By Michelle Moran
ARC e-book, 386 pages (hardcover)
ISBN: 9781476716350 (hardcover)
I received this book for free from NetGalley in exchange for an honest review. This does not affect my opinion of the book or the content of my review. All opinions in this post are my own.
From NetGalley: When the British Empire sets its sights on India in the mid-nineteenth century, it expects a quick and easy conquest. India is fractured and divided into kingdoms, each independent and wary of one another, seemingly no match for the might of the English. But when they arrive in the Kingdom of Jhansi, the British army is met with a surprising challenge. Instead of surrendering, Queen Lakshmi raises two armies—one male and one female—and rides into battle, determined to protect her country and her people. Although her soldiers may not appear at first to be formidable against superior British weaponry and training, Lakshmi refuses to back down from the empire determined to take away the land she loves.
What I liked:
I’m a fan of Michelle Moran – I own all her other novels and she’s on my must-buy list. I’ve been checking Amazon regularly since her last book The Second Empress: A Novel of Napoleon’s Court, came out in 2013 to see if she’d written anything else. Finally I was rewarded with Rebel Queen! I’m a big fan of historical fiction, but I typically find myself reading novels set in England, so the setting of this book was refreshing. As usual, Moran features several strong female characters and it’s nice to know that Queen Lakshmi and her female guards did exist.
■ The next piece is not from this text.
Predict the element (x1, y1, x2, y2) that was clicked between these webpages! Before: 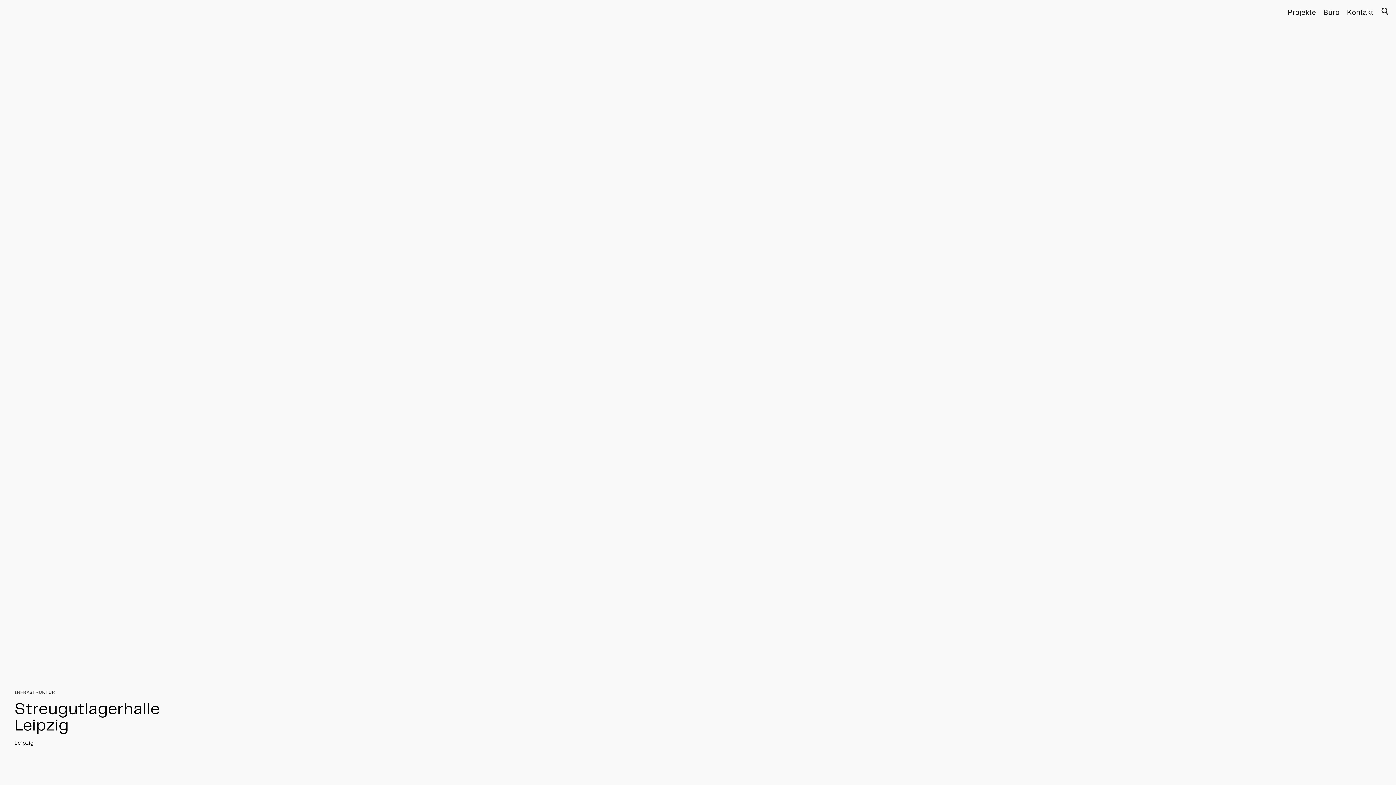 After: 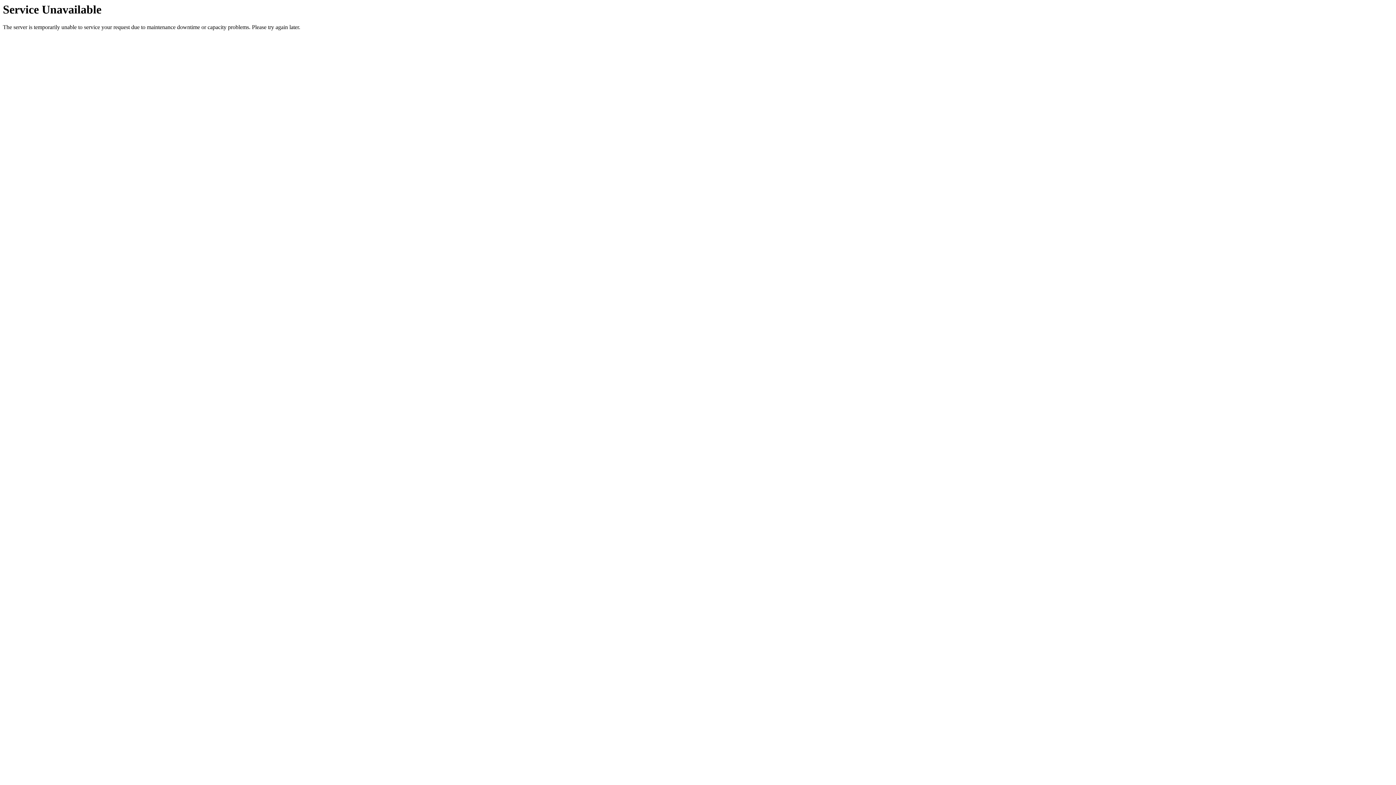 Action: bbox: (1320, 10, 1343, 14) label: Büro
My lack of actual historical knowledge may be a benefit, because I just accept events as the writers present them to me. I’m not reading these books for accuracy (though many historical fiction writers do a lot of background work and also include notes on any changes they’ve made) so I don’t wonder if events are correct, I just enjoy the story. I will say that Moran does include research notes at the end of this book, and to her credit, it seems she’s been very faithful to what might have actually happened.
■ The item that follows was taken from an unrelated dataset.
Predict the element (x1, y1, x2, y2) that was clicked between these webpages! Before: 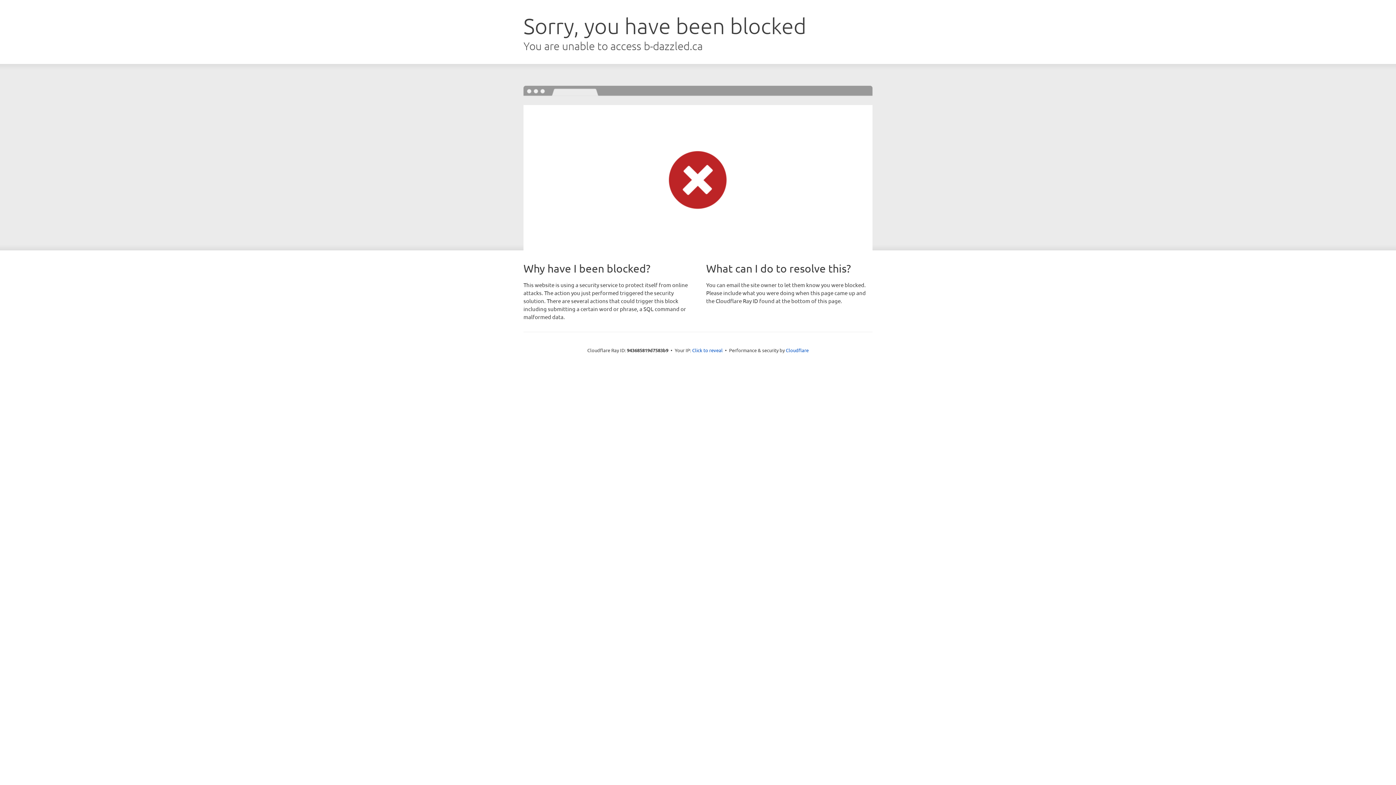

I instantly liked Sita, the main character, and felt quite a bit of emotion during the various trials she went through. The plot moved at a good face and since I don’t have much experience reading about this time in history, everything that occurred was a surprise to me.
What I didn’t like:
I can’t say this is a five-star book for me, but when I think about why it’s not, nothing specific comes to mind. I was very satisfied with this book and as usual, I’m left wanting more of Moran’s work. Perhaps it could have been a bit longer.
While I wasn’t blown out of the water by this book, I have no real complaints. I’m already eagerly awaiting her next book, and this book actually just came out today! If you like historical fiction centered around female characters, definitely pick up any of Moran’s books.